Anthropologie des paysages, des ruines et des artefacts scientifiques
Il porte sur les « lieux de mémoire » de la recherche biomédicale en Afrique : sur la manière dont les traces de son passé sont commémorées, effacées ou appropriées au sein des institutions, des populations et des paysages africains. En combinant ethnographies et travail d’archives, le projet se concentre sur l’études des traces matérielles et des pratiques de remémoration et d’oubli associées à trois stations de recherche médicale d’Afrique sub-saharienne. Situés dans d’anciennes colonies françaises, allemandes et britanniques, les sites d’Ayos (Cameroun), de Muheza/Amani (Tanzanie) et de Niakhar (Sénégal) ont en commun une histoire qui conjugue, au passé proche ou lointain, des moments de gloire, de délabrement, de rénovation et d’espoir.

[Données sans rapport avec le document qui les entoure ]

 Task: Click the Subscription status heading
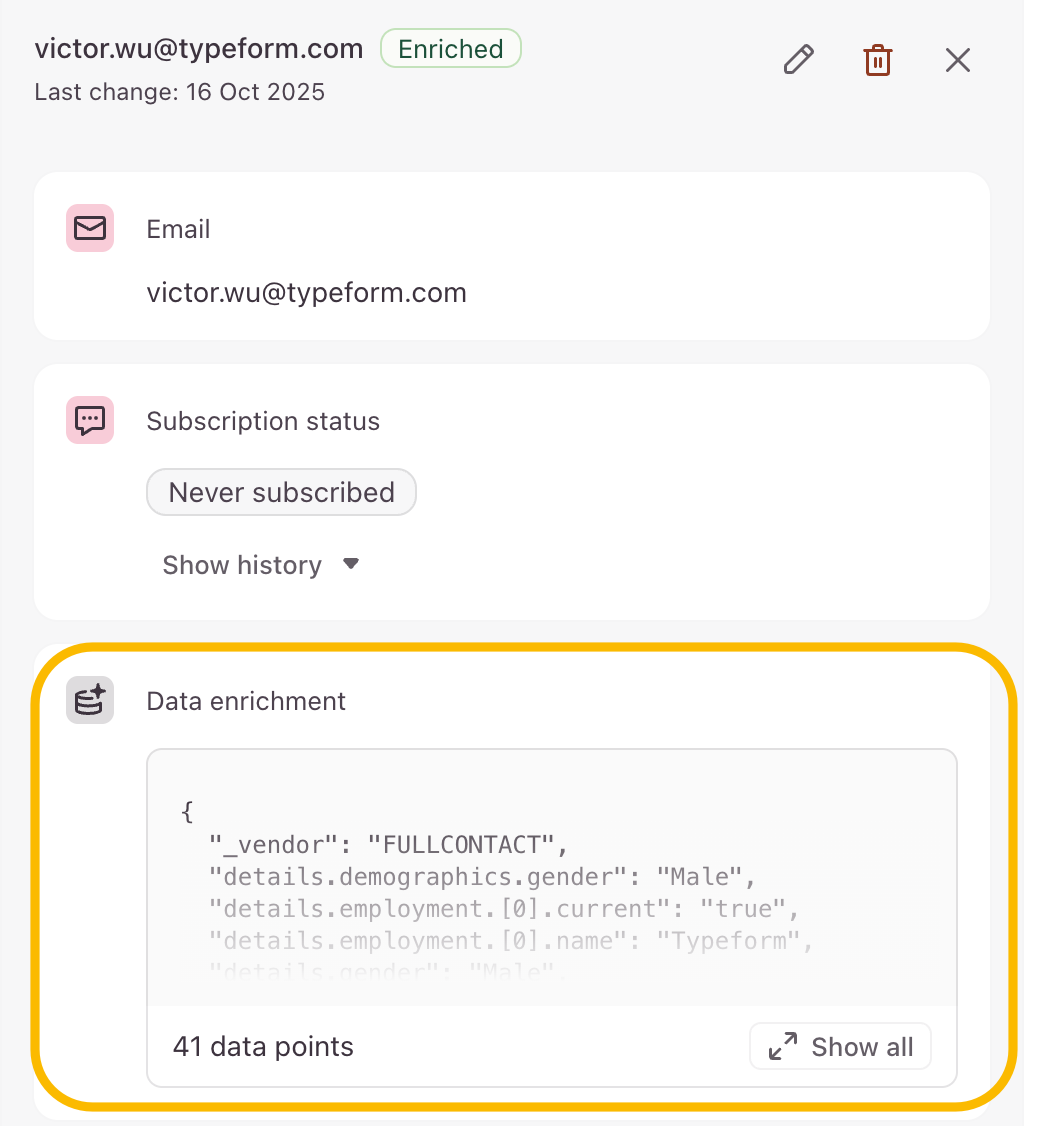(x=263, y=421)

Ces trois sites feront l’objet d’enquêtes organisées autour de trois axes méthodologiques transversaux. Le premier, « ruines & rénovation », s’intéresse aux traces matérielles de la recherche, qui font de ces stations de véritables archives : des lieux où se dépose la mémoire des pratiques scientifiques passées, et où différentes époques scientifiques et politiques se sont succédées, superposées ou entrechoquées. Le second, « mémoire vivante & amnésie », explore comment les communautés impliquées dans la recherche habitent, décrivent, ignorent ou méconnaissent les marques des recherches passées. Le troisième, « le travail de mémoire », étudie les formes actives de constitution, de mise en forme, de conservation et de contestation d’une mémoire de la recherche médicale.

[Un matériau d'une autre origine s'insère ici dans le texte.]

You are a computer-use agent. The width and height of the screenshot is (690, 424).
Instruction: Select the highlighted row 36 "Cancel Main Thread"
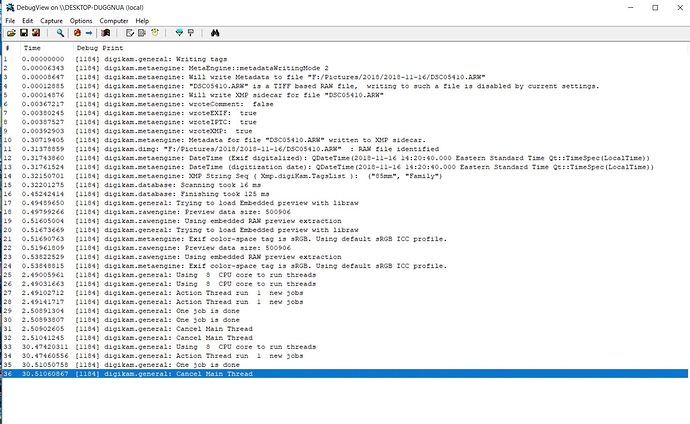(200, 373)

En enquêtant sur les traces du passé à travers les bâtiments, les documents, les archives, les pratiques et les récits qui leur donnent une existence concrète, il s’agira d’exhumer les histoires politiques et matérielles de ces trois laboratoires de terrain. Il s’agira de préciser comment leur passé fait l’objet d’investissements affectifs que façonnent leur forme présente ; de décrire comment les pratiques sociales, dans le quotidien des institutions médicales et scientifiques, sont tissées du souvenir et de l’oubli du passé.
En travaillant sur ces exemples, le projet a l’ambition d’éclairer la manière dont les pratiques de la santé publique internationale ont évolué au gré des visions coloniale, développementiste et néolibérale de l’Afrique, et de montrer comment l’histoire de la science médicale a marqué de son empreinte les paysages, les institutions, les mémoires et les corps africains. Fondé sur la collaboration et la comparaison, ce projet vise donc à apporter une contribution riche à l’histoire impériale et post-coloniale, à la sociologie des sciences, à l’anthropologie des modernités africaines et l’éthique de la recherche médicale transnationale.